5. Religion drives you to do good stuff.
6. Habitat for Humanity is the most awesome organization in the world.
7. Building houses for poor people is super-duper rewarding.
8. Habitat for Humanity is the most awesome organization in the world.
9. Building houses for poor people is super-duper rewarding.
10. Habitat for Humanity is the most awesome organization in the world.
Ok, that was more snark than this book deserves, but...
The book really rubbed me the wrong way. It reads like a book-length promotional brochure for the organization (and I really like Habitat-- I've built houses for them!) and talks about how nice and rewarding it is to build houses for all those poor poor people who need someone to help lift them out of poverty. Occasionally, it felt a bit exploitative. Also, in focusing on Habitat's Christian roots, it really focused on how people's faith makes them volunteer. It was careful to point out that it's not just Christians feel this, but it did make it sound like you had to have religion in order to want to do good and help other people. Because atheists are just sacks of selfish pigs? I don't know.

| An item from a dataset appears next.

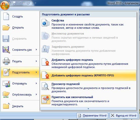Click the Выход из Word button

[x=124, y=115]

I also feel that for a book focused on young readers, it doesn't offer any way for them to get involved to help Habitat, as the target audience for this book is too young to volunteer to build. There are ways for kids to get involved-- I know when I was a kid, my church was doing a Habitat build and the kids all made sandwiches and coffee and cookies and stuff to take over to the site to feed the volunteers. I'm sure there are other things that younger readers can do as well.
BUT! I did really like the look at the international, large scale projects. My experience with Habitat has been building a house in an existing neighborhood. A lot of the international projects involve building an entire village. I liked the discussion about how houses are designed and how local culture and customs are taken into account during the design process.
The book design was also clean and I liked the little side pictures of construction implements and what they're used for.
Today's Nonfiction Monday roundup is over at Tales from the Rushmore Kid.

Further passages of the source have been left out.